# Document segment
◆ ◆ ◆ ◆ ◆

Re: [PATCH v19 103/130] KVM: TDX: Handle EXIT_REASON_OTHER_SMI with MSMI

From: Isaku Yamahata
Date: Wed Apr 03 2024 - 18:23:46 EST


On Mon, Apr 01, 2024 at 05:14:02PM +0800,
Chao Gao <chao.gao@xxxxxxxxx> wrote:

> On Mon, Feb 26, 2024 at 12:26:45AM -0800, isaku.yamahata@xxxxxxxxx wrote:
> >From: Isaku Yamahata <isaku.yamahata@xxxxxxxxx>
> >
> >When BIOS eMCA MCE-SMI morphing is enabled, the #MC is morphed to MSMI
> >(Machine Check System Management Interrupt). Then the SMI causes TD exit
> >with the read reason of EXIT_REASON_OTHER_SMI with MSMI bit set in the exit
> >qualification to KVM instead of EXIT_REASON_EXCEPTION_NMI with MC
> >exception.
> >
> >Handle EXIT_REASON_OTHER_SMI with MSMI bit set in the exit qualification as
> >MCE(Machine Check Exception) happened during TD guest running.
> >
> >Signed-off-by: Isaku Yamahata <isaku.yamahata@xxxxxxxxx>
> >---
> > arch/x86/kvm/vmx/tdx.c | 40 ++++++++++++++++++++++++++++++++++---
> > arch/x86/kvm/vmx/tdx_arch.h | 2 ++
> > 2 files changed, 39 insertions(+), 3 deletions(-)

◆ ◆ ◆ ◆ ◆

# Given problem 1
In the patch message, what does the #MC become when BIOS eMCA MCE-SMI morphing is enabled?
# Given problem 2
Copy the entries word for word, from the first line of the entries through the line containing "point(95,592)", both ends included.

◆ ◆ ◆ ◆ ◆

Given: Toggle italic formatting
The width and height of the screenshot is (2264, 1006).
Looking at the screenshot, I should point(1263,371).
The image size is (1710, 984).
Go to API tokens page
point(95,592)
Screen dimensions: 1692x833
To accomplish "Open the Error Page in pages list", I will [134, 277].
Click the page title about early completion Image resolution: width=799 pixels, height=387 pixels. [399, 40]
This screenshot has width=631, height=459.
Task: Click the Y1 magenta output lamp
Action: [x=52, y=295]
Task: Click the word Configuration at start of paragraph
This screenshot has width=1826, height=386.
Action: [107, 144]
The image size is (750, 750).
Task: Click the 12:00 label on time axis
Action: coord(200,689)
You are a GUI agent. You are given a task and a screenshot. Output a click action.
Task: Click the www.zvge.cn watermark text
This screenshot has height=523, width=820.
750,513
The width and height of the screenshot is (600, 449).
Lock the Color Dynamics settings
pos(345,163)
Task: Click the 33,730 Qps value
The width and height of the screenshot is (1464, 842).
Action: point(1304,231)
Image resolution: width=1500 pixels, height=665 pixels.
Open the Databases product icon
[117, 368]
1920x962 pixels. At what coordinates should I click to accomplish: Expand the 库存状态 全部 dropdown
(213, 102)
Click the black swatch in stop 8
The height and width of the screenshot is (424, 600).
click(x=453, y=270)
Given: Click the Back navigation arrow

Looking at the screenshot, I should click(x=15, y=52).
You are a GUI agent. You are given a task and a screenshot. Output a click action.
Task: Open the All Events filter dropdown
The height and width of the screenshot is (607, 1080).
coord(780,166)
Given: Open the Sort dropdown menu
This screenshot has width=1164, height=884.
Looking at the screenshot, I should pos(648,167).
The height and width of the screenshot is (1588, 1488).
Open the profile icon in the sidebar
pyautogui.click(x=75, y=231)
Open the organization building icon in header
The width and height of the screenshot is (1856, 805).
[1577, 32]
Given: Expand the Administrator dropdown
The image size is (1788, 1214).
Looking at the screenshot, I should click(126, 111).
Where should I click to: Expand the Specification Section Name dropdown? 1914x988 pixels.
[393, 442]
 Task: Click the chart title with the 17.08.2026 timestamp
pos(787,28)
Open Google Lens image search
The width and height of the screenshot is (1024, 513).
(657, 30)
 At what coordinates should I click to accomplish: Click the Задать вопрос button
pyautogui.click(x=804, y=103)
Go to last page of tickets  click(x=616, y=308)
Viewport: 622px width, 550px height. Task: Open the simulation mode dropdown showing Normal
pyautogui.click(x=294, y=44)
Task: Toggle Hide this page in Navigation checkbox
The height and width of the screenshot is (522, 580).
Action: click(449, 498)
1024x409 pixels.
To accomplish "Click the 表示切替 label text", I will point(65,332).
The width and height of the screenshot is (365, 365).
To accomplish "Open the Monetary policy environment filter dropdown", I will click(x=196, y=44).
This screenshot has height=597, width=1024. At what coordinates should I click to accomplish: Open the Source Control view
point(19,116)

◆ ◆ ◆ ◆ ◆

# Exercise response 1
It is morphed to MSMI (Machine Check System Management Interrupt).

# Exercise response 2
Given: Toggle italic formatting
The width and height of the screenshot is (2264, 1006).
Looking at the screenshot, I should point(1263,371).
The image size is (1710, 984).
Go to API tokens page
point(95,592)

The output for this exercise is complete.